The `Flow` class provides a fluent, chainable interface for declaratively building reusable workflows. You define the *steps* of the conversation, and `lingo` handles the execution. This is perfect for defining complex, stateful logic.

```python
import asyncio
from lingo import Lingo, Flow, Message, Engine, LLM
from lingo.tools import tool

llm = LLM(model="gpt-4o")

@tool
async def get_weather(location: str) -> str:
    """Gets the current weather for a specified location."""
    return "It's 75°F and sunny."

# A flow is a composable, reusable blueprint
weather_flow = (
    Flow(name="Weather")
    .system("You only answer with the weather.")
    .invoke(get_weather)  # -> ToolResult is added to context
    .reply()              # -> LLM generates reply based on ToolResult
)

# You can nest flows inside other flows
main_flow = (
    Flow(name="Main")
    .choose(
        prompt="Is the user asking about weather or stocks?",
        choices=dict(
            weather=weather_flow,
            stocks=Flow().reply("I don't know about stocks."),
        )
    )
)

async def main():
    engine = Engine(llm)
    messages = [Message.user("What's the weather like?")]

    # Run the flow
    final_context = await main_flow(engine, messages)
    print(final_context.messages[-1].content)

asyncio.run(main())
```

### 3\. Low-Level API: `LLM`, `Engine`, & `Context`

For maximum control, you can use the imperative API.

  * **`Context`**: A simple, mutable object holding the `list[Message]`.
  * **`LLM`**: The client for interacting with the LLM API (e.g., `chat`, `create`).
  * **`Engine`**: The "behavior" layer. It holds the `LLM` and performs operations *on* a `Context` (e.g., `engine.reply(context)`, `engine.invoke(context, tool)`).

This is ideal for building custom chatbot loops or integrating `lingo` into an existing application.

```python
import asyncio
from lingo import LLM, Engine, Context, Message

async def main():
    # 1. Setup the components
    llm = LLM(model="gpt-4o")
    engine = Engine(llm)

    # 2. The Context is a pure, mutable state object
    context = Context([
        Message.system("You are a helpful assistant.")
    ])

    # 3. Manually build the conversation
    user_input = "Hello!"
    context.append(Message.user(user_input))

    # 4. Call the Engine to perform an LLM operation
    response = await engine.reply(context)

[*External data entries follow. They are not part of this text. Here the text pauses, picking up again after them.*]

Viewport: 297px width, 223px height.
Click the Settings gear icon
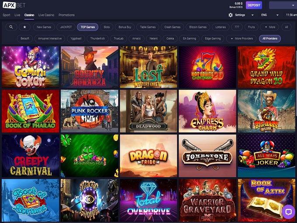[x=231, y=15]
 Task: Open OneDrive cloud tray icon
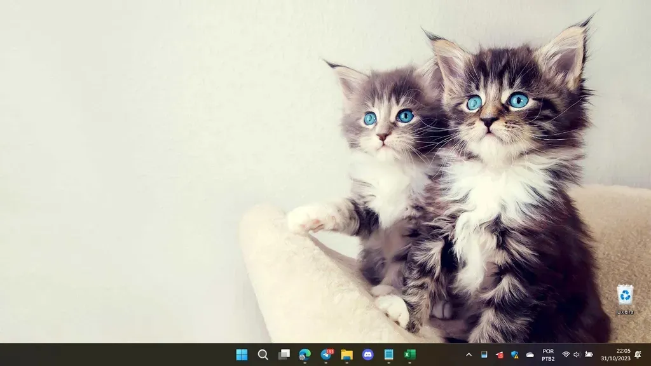[530, 355]
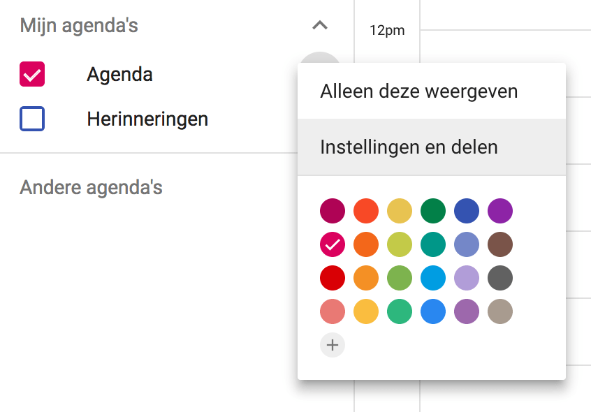
Task: Choose the dark green color swatch
Action: tap(432, 211)
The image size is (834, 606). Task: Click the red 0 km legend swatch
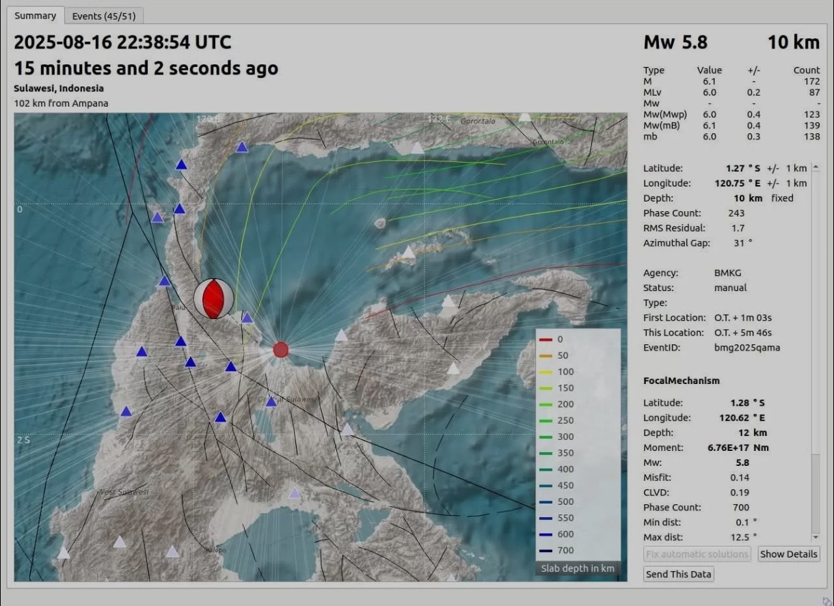[546, 340]
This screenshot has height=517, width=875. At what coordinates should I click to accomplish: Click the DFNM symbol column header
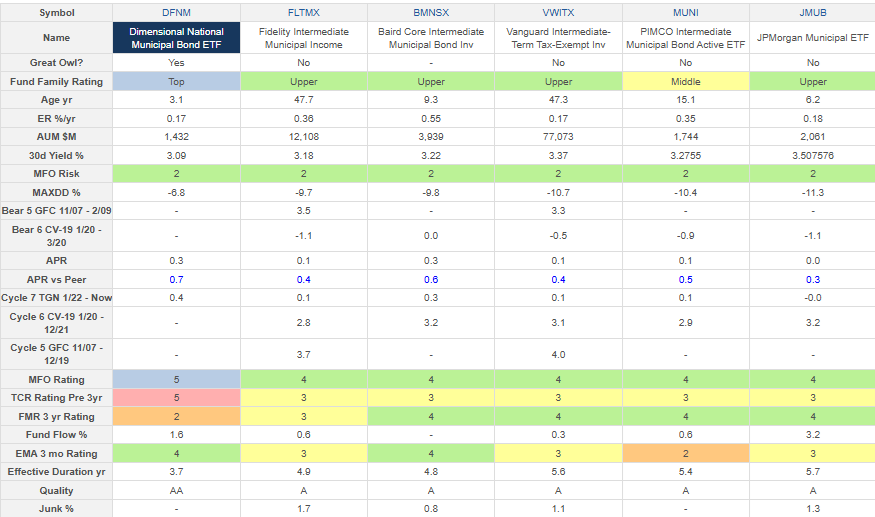click(176, 12)
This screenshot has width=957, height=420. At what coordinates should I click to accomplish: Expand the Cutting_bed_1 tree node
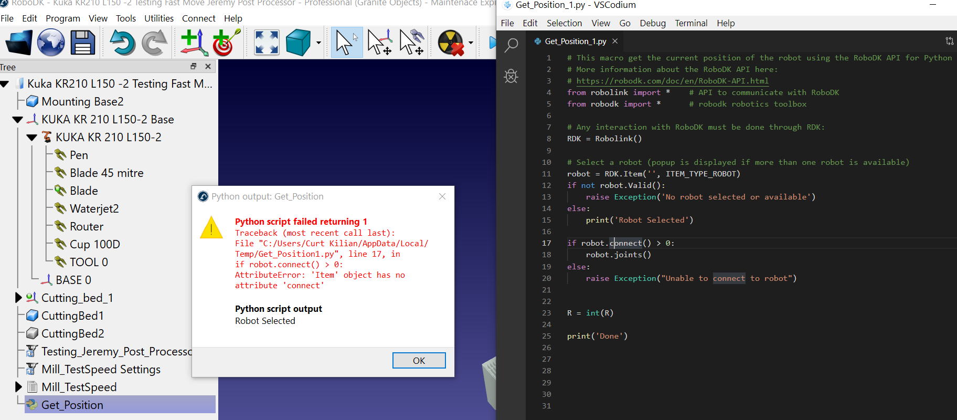[x=18, y=298]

    # 5. Mutate the context with the new message
    context.append(response)

    print(f"Bot: {response.content}")

asyncio.run(main())
```

## Contributing

Contributions are welcome\! `lingo` is an open-source project, and we'd love your help in making it better. Please feel free to open an issue or submit a pull request.

## License

`lingo` is licensed under the **MIT License**. See the `LICENSE` file for details.